__Task instructions__
From the records below, please print only the lines from the one containing "Task: Click the 983 KB file size" through the one containing "818x563 pixels.", both included. Skip the pictures.

Information shown Start Marker

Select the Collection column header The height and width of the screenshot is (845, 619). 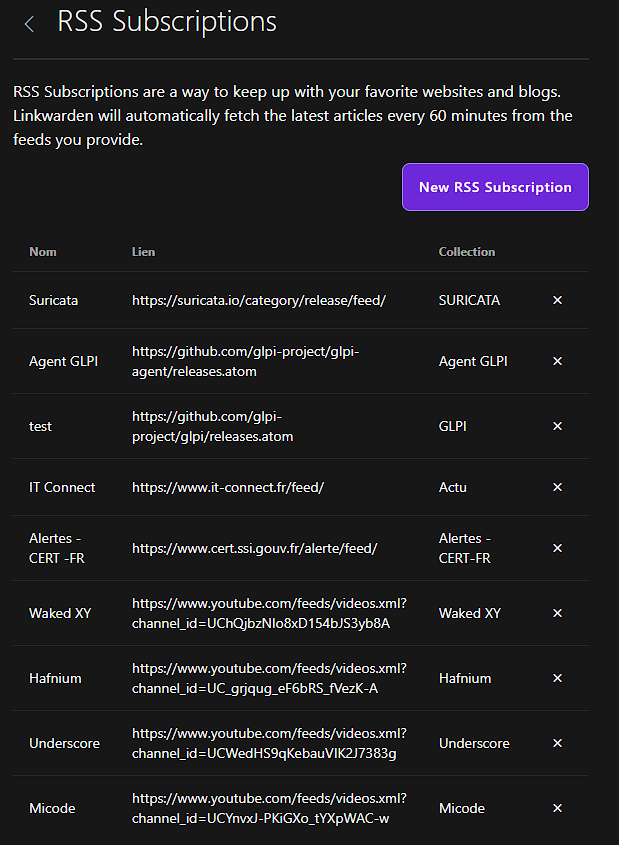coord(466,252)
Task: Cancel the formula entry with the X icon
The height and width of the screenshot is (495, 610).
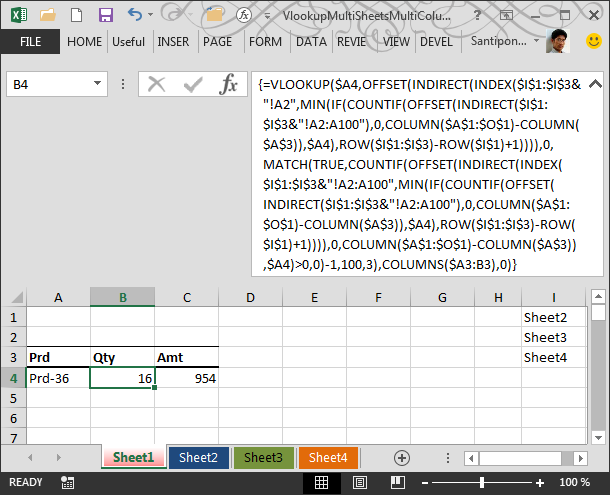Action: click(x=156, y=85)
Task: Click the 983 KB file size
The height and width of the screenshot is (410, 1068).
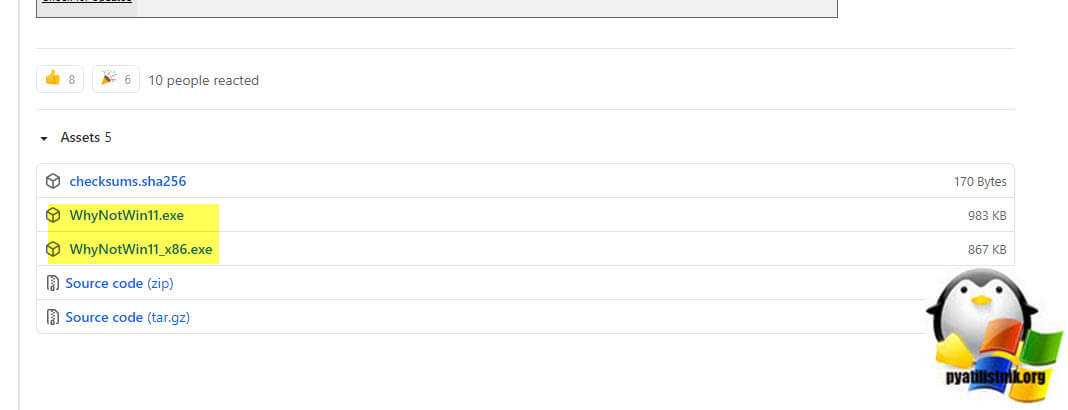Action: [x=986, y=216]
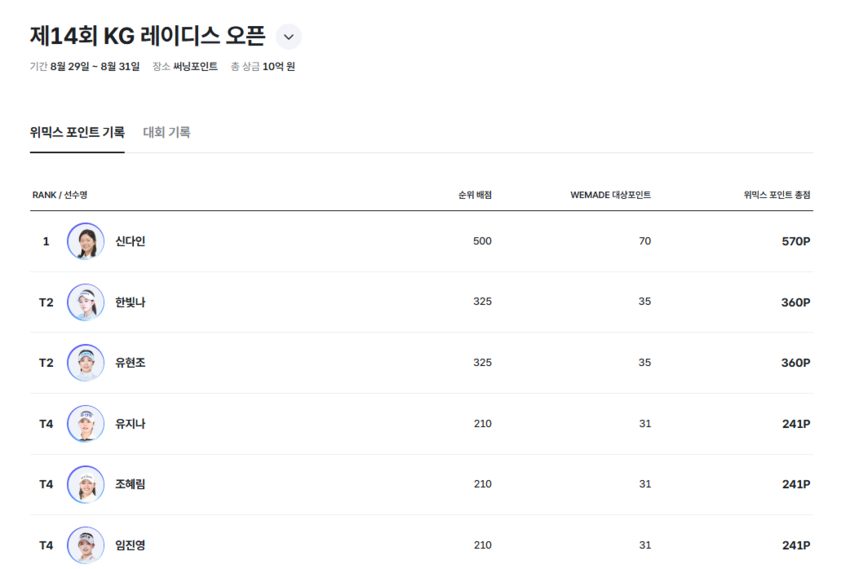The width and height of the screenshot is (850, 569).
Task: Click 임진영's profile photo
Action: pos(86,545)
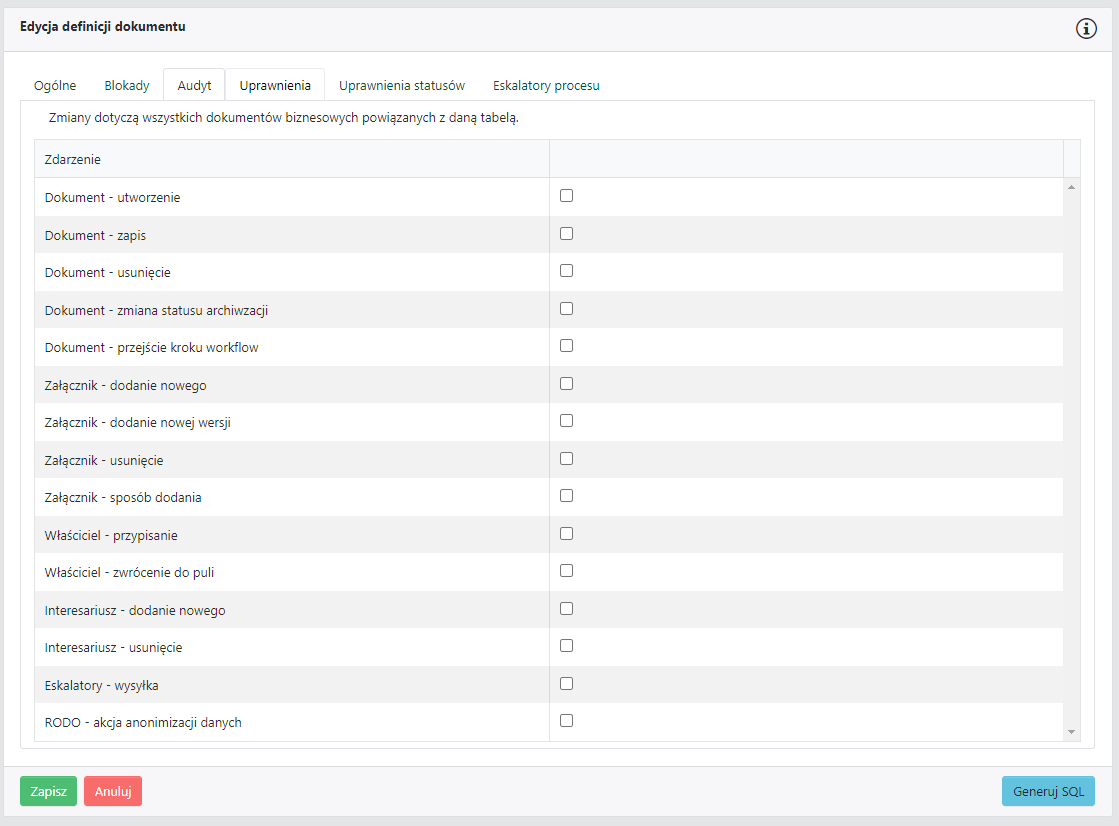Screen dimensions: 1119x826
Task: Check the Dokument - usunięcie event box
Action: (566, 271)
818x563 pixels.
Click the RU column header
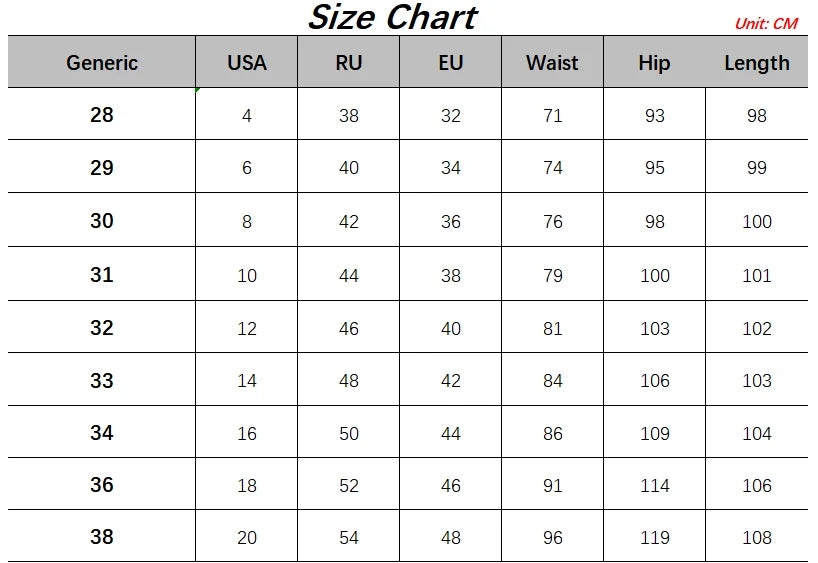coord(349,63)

Information shown End Marker
Information shown Start Marker

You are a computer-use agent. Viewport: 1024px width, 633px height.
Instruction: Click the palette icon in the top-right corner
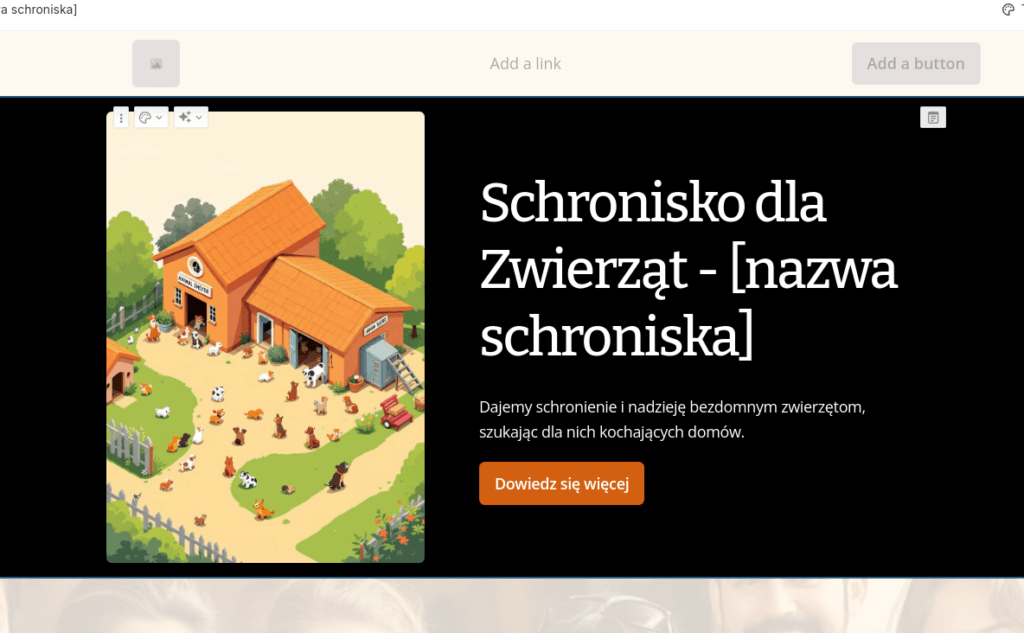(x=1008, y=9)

Information shown End Marker

__Exercise response__
Task: Click the 983 KB file size
The height and width of the screenshot is (410, 1068).
Action: [x=986, y=216]
The width and height of the screenshot is (850, 569).
Task: Click 임진영's profile photo
Action: pos(86,545)
Screen dimensions: 1119x826
Task: Check the Dokument - usunięcie event box
Action: (566, 271)
818x563 pixels.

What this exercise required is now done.